Instance data for the module ietf-schema-annotations SHOULD become a design time artifact provided by the model designer just as the YANG modules themselves.

The XML instance data defining the annotations would be available in design-time as an XML document and in run-time using the <get> operation.

2.2. Extension based Solution

A new YANG extension "schema-annotation" is defined, that allows adding statement to another module.

    extension schema-annotation {
        description
            "Annotates an existing statement with a YANG extension 
            statement defined in some module. Useful for 
            adding extension statements to a module without touching the 
            module source.      

            Substatements to this statements are conceptually added 
            to the target statement.

            The argument is a 'absolute schema node identifier'. 
            It identifies a target node in the schema tree to 
            annotate with new statements.";

        argument target;
    }            
    
    
    Example:
    
    sann:schema-annotation /sys:system/sys:system-time {
        yp:notifiable-on-change false;
    }

            

The annotating module would be available in design-time as a document and in run-time using the <get-schema> operation.

2.3. Deviation based Solution

Deviations already allow adding/modifying model information for another module. If IETF would allow the "deviate" statement to handle YANG extension statements this would allow us to add/remove/modify annotations.

2.4. Pros and Cons

The Instance Data based Solution is the proposed solution.

The Extension Based Solution works.

We do not recommend using the Deviation based Solution as deviations are for documenting unwelcome implementation limitations and are highly discouraged. Adding our extra information is not just acceptable, it is the recommended thing to do.
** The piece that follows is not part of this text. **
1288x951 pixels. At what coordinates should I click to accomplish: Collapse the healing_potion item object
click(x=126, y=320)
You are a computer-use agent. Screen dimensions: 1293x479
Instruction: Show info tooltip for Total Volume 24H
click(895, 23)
Extending the allowed substatements for the deviate statement can also be considered changing [RFC7950].

3. How is this different from RFC7952 "Defining and Using Metadata with YANG?"

[RFC7952] defines metadata on the instance data level, here we need metadata on the model/schema level.
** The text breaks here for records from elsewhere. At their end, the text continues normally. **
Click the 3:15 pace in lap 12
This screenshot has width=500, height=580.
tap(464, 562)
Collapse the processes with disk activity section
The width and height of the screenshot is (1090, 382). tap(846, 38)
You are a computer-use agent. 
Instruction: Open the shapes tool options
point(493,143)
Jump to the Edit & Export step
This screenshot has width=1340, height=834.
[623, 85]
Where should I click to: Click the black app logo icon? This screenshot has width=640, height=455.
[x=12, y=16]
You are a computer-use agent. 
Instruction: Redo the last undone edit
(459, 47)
[RFC7952] metadata is transferred in Netconf/Restconf RPCs, here we usually do not need that.

[RFC7952] metadata is only available in runtime, here we need it to be available in design time.

4. Open Issues

5. Acknowledgements

The author wishes to thank Eric Voit, Einar Nilsen-Nygaard and Alexander Clemm for their helpful comments contributing to this draft.

6. IANA Considerations

No IANA considerations

7. Security Considerations

This document introduces a mechanism for attaching metadata defined in the form of YANG extensions to the YANG schema of another YANG module. By itself, this mechanism represents no security threat. Security implications of a particular extension and attaching it to a particular YANG module shall be considered in the document defining/attaching the extension.

8. References

8.1. Normative References

[RFC2119] Bradner, S., "Key words for use in RFCs to Indicate Requirement Levels", BCP 14, RFC 2119, DOI 10.17487/RFC2119, March 1997.
[RFC6536] Bierman, A. and M. Bjorklund, "Network Configuration Protocol (NETCONF) Access Control Model", RFC 6536, DOI 10.17487/RFC6536, March 2012.
[RFC7950] Bjorklund, M., "The YANG 1.1 Data Modeling Language", RFC 7950, DOI 10.17487/RFC7950, August 2016.
[RFC7952] Lhotka, L., "Defining and Using Metadata with YANG", RFC 7952, DOI 10.17487/RFC7952, August 2016.
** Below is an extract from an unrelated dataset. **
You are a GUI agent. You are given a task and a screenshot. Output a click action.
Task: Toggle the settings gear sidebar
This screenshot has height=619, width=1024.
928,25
8.2. Informative References

[I-D.ietf-netconf-yang-push] Clemm, A., Voit, E., Prieto, A., Tripathy, A., Nilsen-Nygaard, E., Bierman, A. and B. Lengyel, "Subscribing to YANG datastore push updates", Internet-Draft draft-ietf-netconf-yang-push-04, October 2016.
[I-D.ietf-netmod-schema-mount] Bjorklund, M. and L. Lhotka, "YANG Schema Mount", Internet-Draft draft-ietf-netmod-schema-mount-03, October 2016.